Every line in the listing below from the one with "has width=700, height=550." through the one with "Given: Click the Share" is to be reproduced exactly, both ends included; leave out the rest.

= = = =

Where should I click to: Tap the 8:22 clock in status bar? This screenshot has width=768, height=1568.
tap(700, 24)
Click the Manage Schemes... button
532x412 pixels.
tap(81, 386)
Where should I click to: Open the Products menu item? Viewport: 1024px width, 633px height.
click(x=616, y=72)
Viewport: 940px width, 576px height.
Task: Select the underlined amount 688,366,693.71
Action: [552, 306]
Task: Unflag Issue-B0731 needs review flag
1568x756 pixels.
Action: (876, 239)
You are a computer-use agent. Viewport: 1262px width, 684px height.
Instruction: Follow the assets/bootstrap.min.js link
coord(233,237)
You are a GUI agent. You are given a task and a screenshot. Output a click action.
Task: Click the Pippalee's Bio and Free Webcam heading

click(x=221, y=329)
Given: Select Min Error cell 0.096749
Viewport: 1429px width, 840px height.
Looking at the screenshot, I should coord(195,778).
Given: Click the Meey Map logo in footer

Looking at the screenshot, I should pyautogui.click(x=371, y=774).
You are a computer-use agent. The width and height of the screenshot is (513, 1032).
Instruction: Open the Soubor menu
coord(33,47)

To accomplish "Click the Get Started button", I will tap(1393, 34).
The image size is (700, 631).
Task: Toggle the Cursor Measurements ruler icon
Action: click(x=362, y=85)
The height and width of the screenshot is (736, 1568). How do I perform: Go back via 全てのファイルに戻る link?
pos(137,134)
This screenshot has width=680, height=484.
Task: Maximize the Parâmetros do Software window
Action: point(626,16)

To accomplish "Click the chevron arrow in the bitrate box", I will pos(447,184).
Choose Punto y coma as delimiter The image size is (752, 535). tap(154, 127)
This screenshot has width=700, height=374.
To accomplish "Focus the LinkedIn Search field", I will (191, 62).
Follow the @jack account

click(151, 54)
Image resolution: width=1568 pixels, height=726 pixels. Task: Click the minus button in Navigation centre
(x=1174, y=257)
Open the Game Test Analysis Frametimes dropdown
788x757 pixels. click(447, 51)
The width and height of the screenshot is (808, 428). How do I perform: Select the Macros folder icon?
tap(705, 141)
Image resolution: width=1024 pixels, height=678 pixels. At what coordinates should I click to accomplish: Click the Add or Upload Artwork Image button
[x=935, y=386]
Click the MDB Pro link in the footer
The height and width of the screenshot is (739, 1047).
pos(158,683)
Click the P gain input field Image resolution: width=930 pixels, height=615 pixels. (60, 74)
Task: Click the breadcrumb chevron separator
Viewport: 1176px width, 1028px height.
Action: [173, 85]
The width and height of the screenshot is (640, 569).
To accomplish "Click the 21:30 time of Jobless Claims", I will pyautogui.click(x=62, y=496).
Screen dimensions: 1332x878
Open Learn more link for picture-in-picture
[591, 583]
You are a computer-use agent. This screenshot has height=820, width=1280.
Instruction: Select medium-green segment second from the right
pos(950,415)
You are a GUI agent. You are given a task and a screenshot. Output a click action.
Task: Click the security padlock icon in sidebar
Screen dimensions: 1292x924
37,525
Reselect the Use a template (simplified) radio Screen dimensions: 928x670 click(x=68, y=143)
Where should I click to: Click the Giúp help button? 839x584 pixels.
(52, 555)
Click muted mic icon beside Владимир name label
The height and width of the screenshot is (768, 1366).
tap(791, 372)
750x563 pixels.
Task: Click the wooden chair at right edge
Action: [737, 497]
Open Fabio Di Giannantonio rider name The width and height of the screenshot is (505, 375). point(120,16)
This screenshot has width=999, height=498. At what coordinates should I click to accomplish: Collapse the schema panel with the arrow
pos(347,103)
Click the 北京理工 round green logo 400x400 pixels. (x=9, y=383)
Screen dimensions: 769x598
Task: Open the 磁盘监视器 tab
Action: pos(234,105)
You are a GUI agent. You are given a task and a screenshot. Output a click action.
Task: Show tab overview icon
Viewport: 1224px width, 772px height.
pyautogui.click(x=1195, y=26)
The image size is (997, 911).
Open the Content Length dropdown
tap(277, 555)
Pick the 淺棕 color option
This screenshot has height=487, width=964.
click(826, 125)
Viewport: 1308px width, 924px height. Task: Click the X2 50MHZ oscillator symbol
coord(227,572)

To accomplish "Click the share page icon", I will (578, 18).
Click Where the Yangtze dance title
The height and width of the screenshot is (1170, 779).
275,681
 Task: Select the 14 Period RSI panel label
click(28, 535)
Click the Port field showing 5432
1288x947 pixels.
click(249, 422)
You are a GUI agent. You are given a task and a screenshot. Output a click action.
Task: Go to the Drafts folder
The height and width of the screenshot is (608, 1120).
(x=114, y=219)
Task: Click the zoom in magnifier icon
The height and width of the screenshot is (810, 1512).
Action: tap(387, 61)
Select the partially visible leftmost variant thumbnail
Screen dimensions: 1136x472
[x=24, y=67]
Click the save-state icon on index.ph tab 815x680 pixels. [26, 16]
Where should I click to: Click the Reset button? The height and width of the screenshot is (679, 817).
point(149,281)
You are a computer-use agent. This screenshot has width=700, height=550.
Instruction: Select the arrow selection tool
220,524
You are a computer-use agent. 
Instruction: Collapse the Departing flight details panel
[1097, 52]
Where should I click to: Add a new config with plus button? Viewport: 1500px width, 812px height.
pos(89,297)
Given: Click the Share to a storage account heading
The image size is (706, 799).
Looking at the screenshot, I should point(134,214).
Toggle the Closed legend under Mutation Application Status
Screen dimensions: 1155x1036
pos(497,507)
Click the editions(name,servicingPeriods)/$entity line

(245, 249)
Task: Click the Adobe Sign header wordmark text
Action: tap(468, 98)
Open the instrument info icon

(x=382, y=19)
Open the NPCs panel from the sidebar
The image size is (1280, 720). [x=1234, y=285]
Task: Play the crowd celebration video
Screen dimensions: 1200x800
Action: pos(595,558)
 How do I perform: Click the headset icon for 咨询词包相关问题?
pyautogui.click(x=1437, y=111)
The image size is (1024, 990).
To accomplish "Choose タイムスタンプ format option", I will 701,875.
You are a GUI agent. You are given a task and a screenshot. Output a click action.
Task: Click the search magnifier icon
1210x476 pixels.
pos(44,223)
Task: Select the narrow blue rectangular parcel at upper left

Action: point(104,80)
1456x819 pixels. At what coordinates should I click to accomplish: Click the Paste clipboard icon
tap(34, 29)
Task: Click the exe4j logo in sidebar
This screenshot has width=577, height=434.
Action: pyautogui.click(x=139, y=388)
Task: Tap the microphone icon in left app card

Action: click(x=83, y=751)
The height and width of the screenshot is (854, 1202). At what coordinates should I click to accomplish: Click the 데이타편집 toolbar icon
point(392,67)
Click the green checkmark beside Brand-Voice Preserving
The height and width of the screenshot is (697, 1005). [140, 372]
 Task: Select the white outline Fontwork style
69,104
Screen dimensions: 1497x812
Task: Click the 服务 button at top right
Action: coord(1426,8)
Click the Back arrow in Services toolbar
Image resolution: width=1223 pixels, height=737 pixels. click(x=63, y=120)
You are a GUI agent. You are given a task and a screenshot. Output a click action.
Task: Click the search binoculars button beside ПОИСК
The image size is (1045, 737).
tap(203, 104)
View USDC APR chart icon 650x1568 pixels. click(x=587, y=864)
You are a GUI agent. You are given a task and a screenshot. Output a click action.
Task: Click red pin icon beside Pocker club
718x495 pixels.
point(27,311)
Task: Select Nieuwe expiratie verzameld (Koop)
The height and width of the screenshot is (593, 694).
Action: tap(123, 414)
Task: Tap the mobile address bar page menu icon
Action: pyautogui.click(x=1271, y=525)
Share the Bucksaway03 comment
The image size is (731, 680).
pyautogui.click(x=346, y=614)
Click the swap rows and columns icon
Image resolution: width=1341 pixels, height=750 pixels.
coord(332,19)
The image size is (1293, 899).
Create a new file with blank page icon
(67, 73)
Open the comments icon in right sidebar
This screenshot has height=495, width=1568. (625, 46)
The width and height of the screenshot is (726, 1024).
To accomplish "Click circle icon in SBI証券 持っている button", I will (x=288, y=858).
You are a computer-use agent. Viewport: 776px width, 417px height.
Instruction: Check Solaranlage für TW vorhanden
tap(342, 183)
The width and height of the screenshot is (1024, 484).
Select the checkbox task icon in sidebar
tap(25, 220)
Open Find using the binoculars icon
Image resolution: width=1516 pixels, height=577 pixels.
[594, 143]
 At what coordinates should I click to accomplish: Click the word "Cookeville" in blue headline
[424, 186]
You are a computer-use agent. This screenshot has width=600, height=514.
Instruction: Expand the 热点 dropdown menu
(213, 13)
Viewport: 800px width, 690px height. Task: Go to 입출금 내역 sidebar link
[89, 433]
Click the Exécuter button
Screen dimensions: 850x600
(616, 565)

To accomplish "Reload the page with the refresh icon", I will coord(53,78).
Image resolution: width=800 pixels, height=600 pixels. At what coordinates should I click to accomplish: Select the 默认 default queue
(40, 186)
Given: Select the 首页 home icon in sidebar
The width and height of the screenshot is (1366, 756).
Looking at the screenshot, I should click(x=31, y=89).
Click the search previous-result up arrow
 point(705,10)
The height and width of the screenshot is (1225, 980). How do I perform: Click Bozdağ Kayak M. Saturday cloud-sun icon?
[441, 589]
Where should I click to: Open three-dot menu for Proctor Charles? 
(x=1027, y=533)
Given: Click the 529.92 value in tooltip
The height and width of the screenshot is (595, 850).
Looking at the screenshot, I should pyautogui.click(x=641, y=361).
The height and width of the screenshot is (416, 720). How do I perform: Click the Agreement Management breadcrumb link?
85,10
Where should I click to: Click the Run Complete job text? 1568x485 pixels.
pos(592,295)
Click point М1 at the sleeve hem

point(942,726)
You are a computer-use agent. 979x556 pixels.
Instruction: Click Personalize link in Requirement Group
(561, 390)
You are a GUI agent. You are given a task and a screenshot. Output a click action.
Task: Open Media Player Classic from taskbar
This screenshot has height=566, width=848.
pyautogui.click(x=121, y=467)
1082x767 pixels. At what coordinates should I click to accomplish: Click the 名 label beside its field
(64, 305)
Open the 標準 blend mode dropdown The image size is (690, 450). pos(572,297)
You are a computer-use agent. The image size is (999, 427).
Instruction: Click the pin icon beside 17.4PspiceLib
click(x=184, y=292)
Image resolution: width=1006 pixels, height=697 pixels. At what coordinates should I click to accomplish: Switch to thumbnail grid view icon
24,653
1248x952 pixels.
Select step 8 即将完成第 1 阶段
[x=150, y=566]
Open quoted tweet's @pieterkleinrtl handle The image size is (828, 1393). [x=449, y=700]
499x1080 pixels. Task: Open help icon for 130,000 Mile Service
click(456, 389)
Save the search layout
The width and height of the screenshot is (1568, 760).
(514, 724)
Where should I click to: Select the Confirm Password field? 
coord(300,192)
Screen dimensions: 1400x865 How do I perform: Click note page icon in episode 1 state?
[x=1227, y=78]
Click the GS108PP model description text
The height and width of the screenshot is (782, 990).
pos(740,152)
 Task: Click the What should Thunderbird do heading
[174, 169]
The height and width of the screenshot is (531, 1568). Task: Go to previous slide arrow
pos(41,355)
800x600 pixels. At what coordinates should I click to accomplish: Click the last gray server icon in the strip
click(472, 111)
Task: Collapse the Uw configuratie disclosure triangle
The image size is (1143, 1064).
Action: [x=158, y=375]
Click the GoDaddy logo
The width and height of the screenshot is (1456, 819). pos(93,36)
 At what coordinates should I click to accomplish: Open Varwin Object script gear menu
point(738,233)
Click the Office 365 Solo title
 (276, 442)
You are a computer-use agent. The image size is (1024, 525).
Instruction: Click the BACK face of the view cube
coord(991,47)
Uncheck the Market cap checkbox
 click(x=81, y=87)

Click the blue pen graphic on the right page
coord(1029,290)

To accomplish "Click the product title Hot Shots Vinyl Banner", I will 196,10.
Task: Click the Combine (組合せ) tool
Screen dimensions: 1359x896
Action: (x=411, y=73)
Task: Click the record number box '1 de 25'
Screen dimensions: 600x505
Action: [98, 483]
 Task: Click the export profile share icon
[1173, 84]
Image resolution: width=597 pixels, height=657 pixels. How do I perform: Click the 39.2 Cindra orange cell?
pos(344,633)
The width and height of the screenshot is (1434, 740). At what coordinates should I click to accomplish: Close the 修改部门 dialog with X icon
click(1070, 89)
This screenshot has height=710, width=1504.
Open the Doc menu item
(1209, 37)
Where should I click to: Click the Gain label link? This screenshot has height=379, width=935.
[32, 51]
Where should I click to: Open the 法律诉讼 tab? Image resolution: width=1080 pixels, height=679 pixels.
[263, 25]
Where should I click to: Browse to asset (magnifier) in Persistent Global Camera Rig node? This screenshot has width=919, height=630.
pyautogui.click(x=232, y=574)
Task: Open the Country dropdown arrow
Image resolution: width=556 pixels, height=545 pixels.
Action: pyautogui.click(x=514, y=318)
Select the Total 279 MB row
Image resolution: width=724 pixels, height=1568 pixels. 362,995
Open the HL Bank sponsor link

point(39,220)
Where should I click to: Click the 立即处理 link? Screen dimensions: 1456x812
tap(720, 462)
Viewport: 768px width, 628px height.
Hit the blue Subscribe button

= = = =

§ **Answer to the problem**
You are a computer-use agent. This screenshot has width=700, height=550.
Instruction: Select the arrow selection tool
220,524
You are a computer-use agent. 
Instruction: Collapse the Departing flight details panel
[1097, 52]
Where should I click to: Add a new config with plus button? Viewport: 1500px width, 812px height.
pos(89,297)
Given: Click the Share to a storage account heading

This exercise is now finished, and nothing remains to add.